A unified Verilog-A compact model for lateral Si nanowire (NW) FET incorporating parasitics for circuit simulation

This paper presents a unified Verilog-A compact model for lateral silicon nanowire field effect transistor (SiNW FET). The model incorporates all nanoscale effects including short channel effects, velocity saturation, mobility degradation, and quantization. Importantly, the model includes geometry dependent, TCAD calibrated, scalable parasitic capacitances and parasitic resistance models, which are dominant at highly scaled dimension. The model is well calibrated to generate the TCAD I-V and C-V characteristics for single and multiwire long, short channel devices.

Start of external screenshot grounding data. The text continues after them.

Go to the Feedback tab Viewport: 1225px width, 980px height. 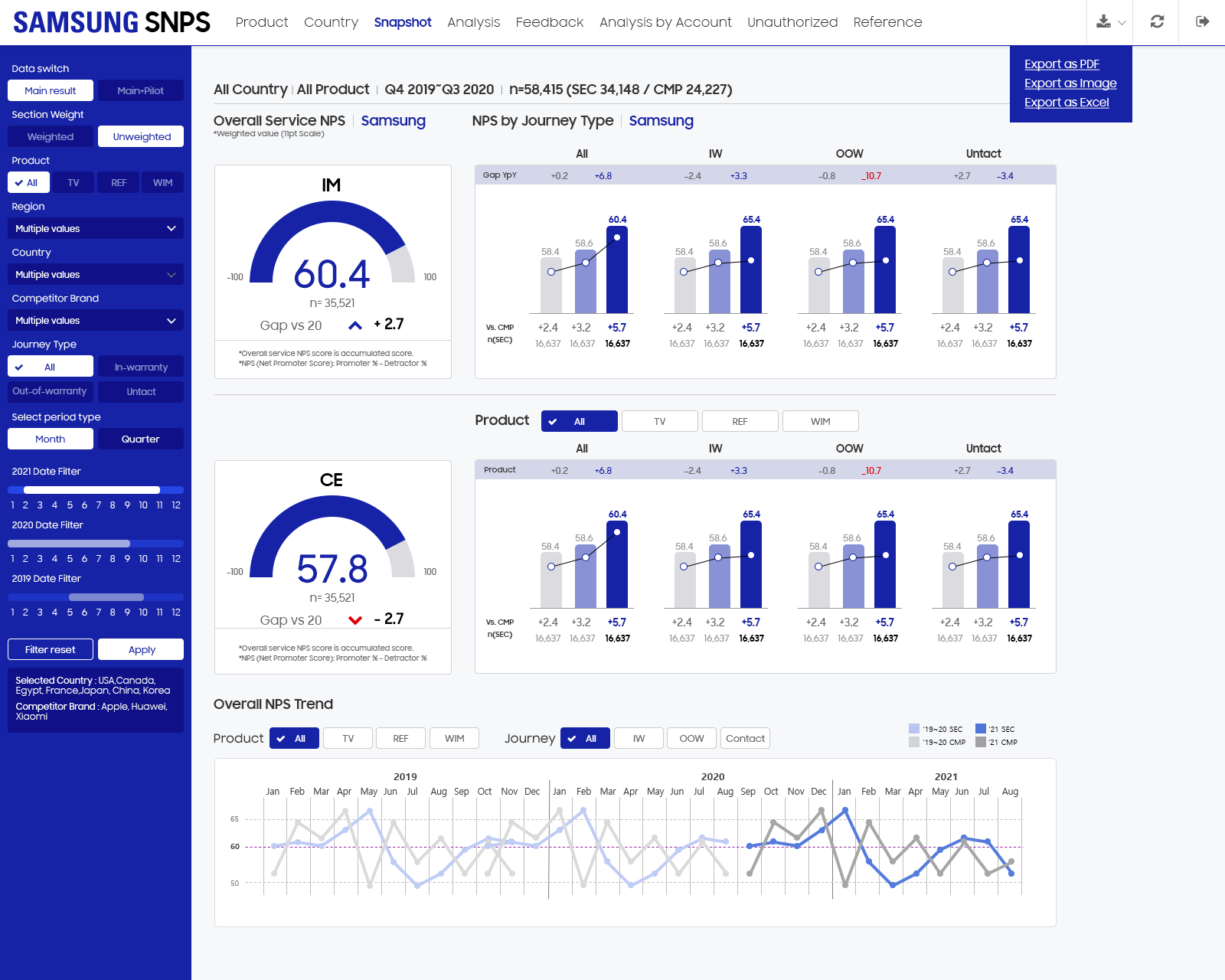pos(550,22)
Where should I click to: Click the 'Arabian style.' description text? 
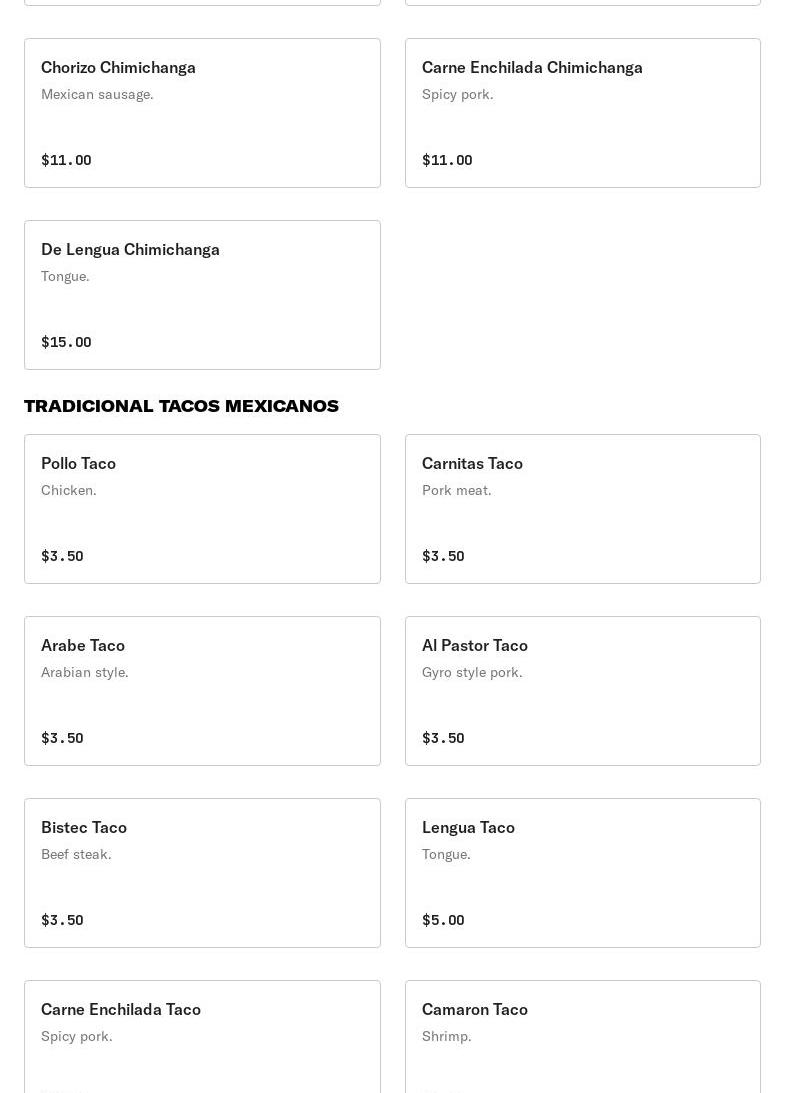point(85,672)
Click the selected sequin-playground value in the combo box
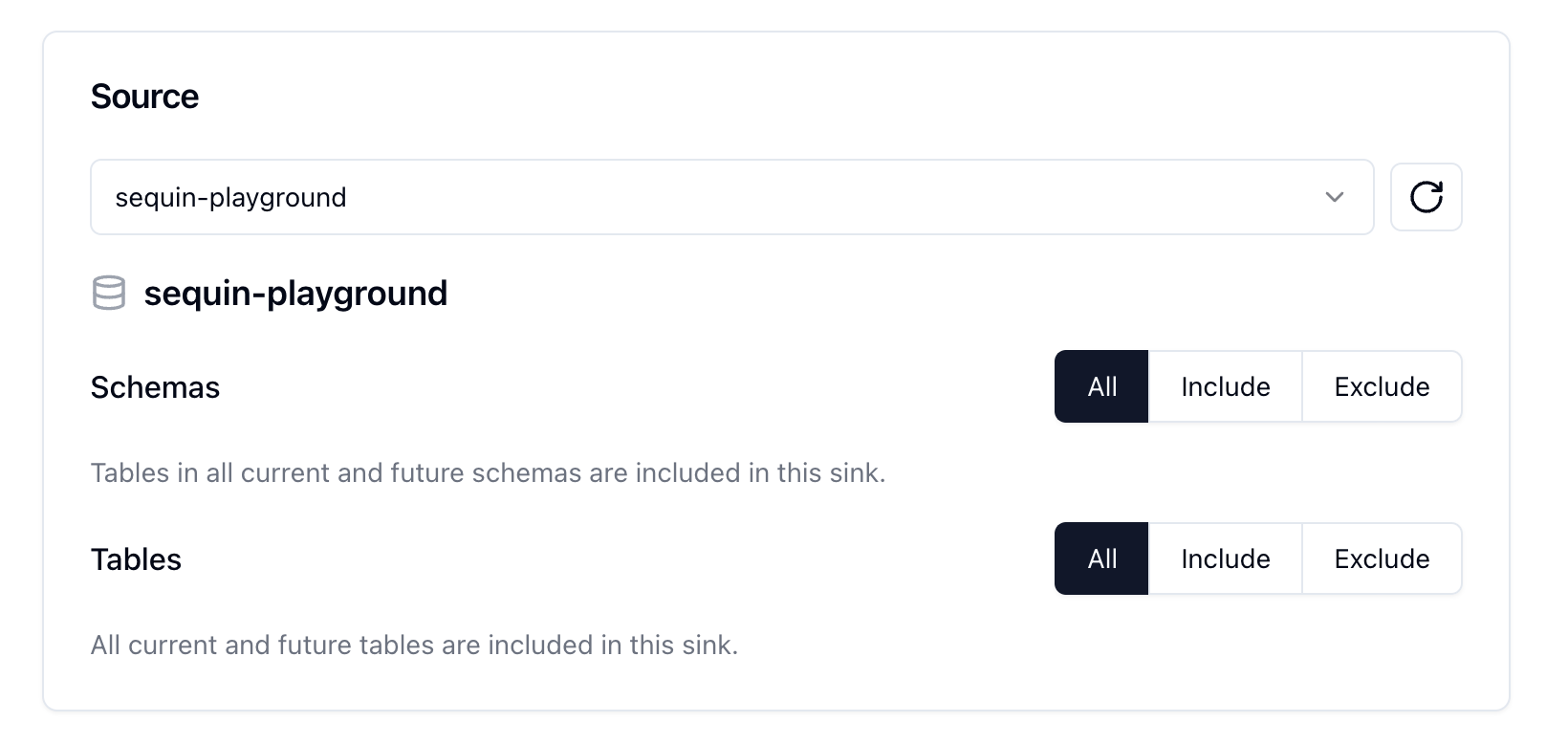The width and height of the screenshot is (1568, 744). pos(231,198)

In addition, the model also reproduces I-V characteristics of the reported fabricated devices by different groups to a good accuracy, which underscores the accuracy of the model. Further using the compact model, the static and dynamic analysis of CMOS inverter with 15nm gate length is presented, which match well with TCAD simulations. Using this model the impact of device parasitic on circuit performance is studied by varying device extension length. The model is able to well predict the parasitic components for circuit performance, and is an important tool for design of NW based analog and digital circuits such as differential amplifier, current mirror, cell library and SRAM. The developed model is highly time efficient than TCAD simulator for NW based circuit simulations.